As expected, CAN Olympian Chris Kelly has agreed to terms on a contract for the balance of this season with ANA. It will be worth $1.25M pro rated plus bonuses.
— Bob McKenzie (@TSNBobMcKenzie) February 25, 2018
Kelly has not played in the NHL since last season, when he appeared in all 82 games for the Ottawa Senators and compiled 12 points (5 goals and 7 assists). Since he was out of the NHL this season, he was eligible to play for Team Canada in the recently-completed Winter Olympics. Apparently, his performance that featured two goals and an assist in six games was enough to compel Ducks general manager Bob Murray to sign the 37-year-old for the rest of this campaign.
Kelly’s Long Career
Kelly, who was a third-round draft choice of the Ottawa Senators all the way back in 1999, got his first taste of NHL action with the Sens in the 2003-04 season. Following the lockout that wiped out the entire 2004-05 season, Kelly became a mainstay in the NHL in the 2005-06 season. He carved out his niche as an effective depth forward who could chip in secondary offense and be a force on the penalty kill. In his career, Kelly has accumulated 11 shorthanded goals and 27 total shorthanded points.
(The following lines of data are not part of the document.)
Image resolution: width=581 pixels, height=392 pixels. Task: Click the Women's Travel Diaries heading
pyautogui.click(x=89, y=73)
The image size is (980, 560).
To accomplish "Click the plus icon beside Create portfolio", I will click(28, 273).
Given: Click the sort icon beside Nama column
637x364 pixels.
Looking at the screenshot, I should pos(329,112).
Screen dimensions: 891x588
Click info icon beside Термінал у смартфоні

From a scoring standpoint, his high watermark with the Senators was 38 points (15 goals and 23 assists) in the 2006-07 season. As the Sens began to decline in the years that followed, they ultimately traded Kelly to the Boston Bruins in February of 2011 for a second-round pick in that year’s draft.
The trade worked out for Kelly and the Bruins, as he helped them win the Stanley Cup that season. Kelly notched 13 points (5 goals and 8 assists) in 25 playoff contests along the way.
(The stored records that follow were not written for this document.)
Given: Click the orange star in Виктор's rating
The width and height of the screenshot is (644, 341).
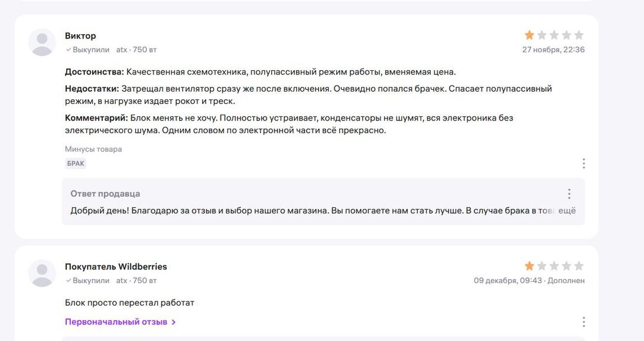Looking at the screenshot, I should coord(529,35).
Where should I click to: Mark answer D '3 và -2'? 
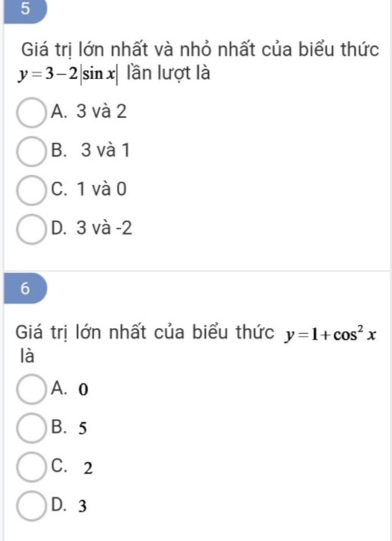[x=31, y=229]
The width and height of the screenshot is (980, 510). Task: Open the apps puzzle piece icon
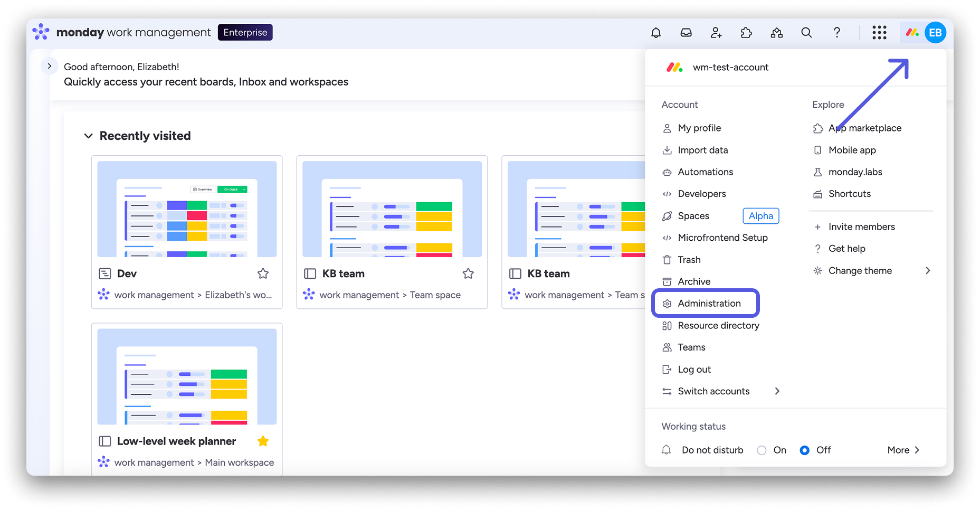click(746, 33)
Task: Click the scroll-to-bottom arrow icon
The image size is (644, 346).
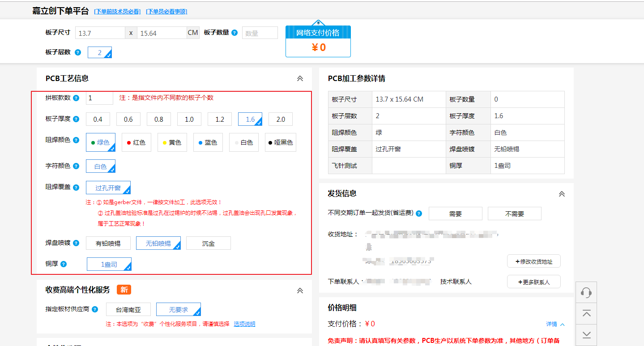Action: pos(586,335)
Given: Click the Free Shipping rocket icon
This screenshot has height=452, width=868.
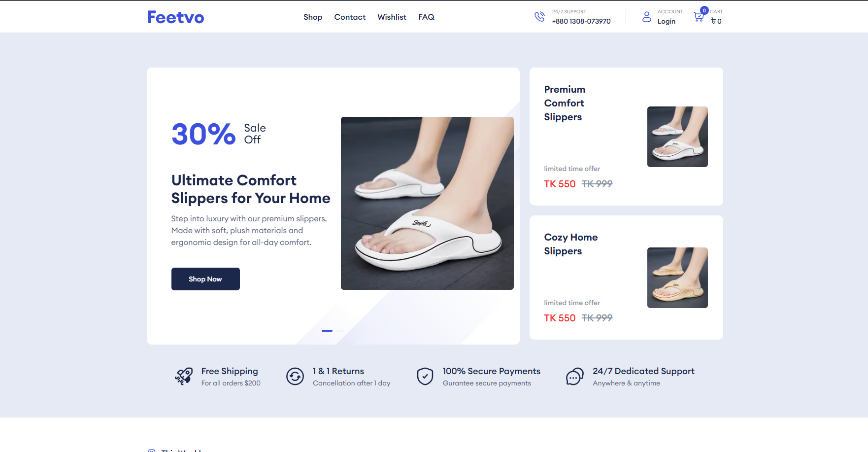Looking at the screenshot, I should coord(184,376).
A year later, Kelly established career-highs in goals (20) and points (39). Although the Bruins were upset by the Washington Capitals in the first round of the playoffs, that series featured one of the individual highlights of Kelly’s career, as he scored an overtime goal in Game 1.
Kelly continued his career with the Bruins all the way through the 2015-16 season, although his tenure in Boston ended in an unfortunate manner. Early in that season, Kelly suffered a freak non-contact injury and fractured his femur, putting him out of commission for the rest of the year.
In the ensuing offseason, Kelly signed a one-year contract with the Senators, returning to the club with whom he started his career. His second stint in Ottawa was short-lived, however. After the season, the Senators did not re-sign Kelly, and, despite a tryout with the Edmonton Oilers, he failed to earn a full contract with another NHL club—until now.
A Head-Scratching Move
Kelly has unquestionably had a long, commendable career in the NHL. At this point, though, the Ducks’ signing of him seems a bit odd in a couple of ways.
First, Kelly is 37. He inevitably does not have the same speed and quickness he once did. Last year’s large sample size and low scoring totals should be enough evidence that his best days are behind him. A decent showing in six games of international competition against mostly non-NHL-caliber players should in no way supersede that notion.
Secondly, the Ducks have two main areas where they could bolster their roster: the blue line and on the wings of the top two lines—i.e., with a scoring winger.
They do not need another depth forward. They are covered there with players like J.T. Brown (a fairly recent waiver-wire pickup), Derek Grant, Chris Wagner, and Antoine Vermette. In fact, one of those four players typically has to sit in the press box each game. So how does Kelly, another depth forward, fit in? He doesn’t address their need for a top-six scoring winger. He only adds to the logjam of fourth-liners.
It remains to be seen whether the Ducks will make any more moves to address their main areas of need prior to Monday’s trade deadline, as well as how they plan to use Kelly. For now though, this acquisition is a head-scratcher.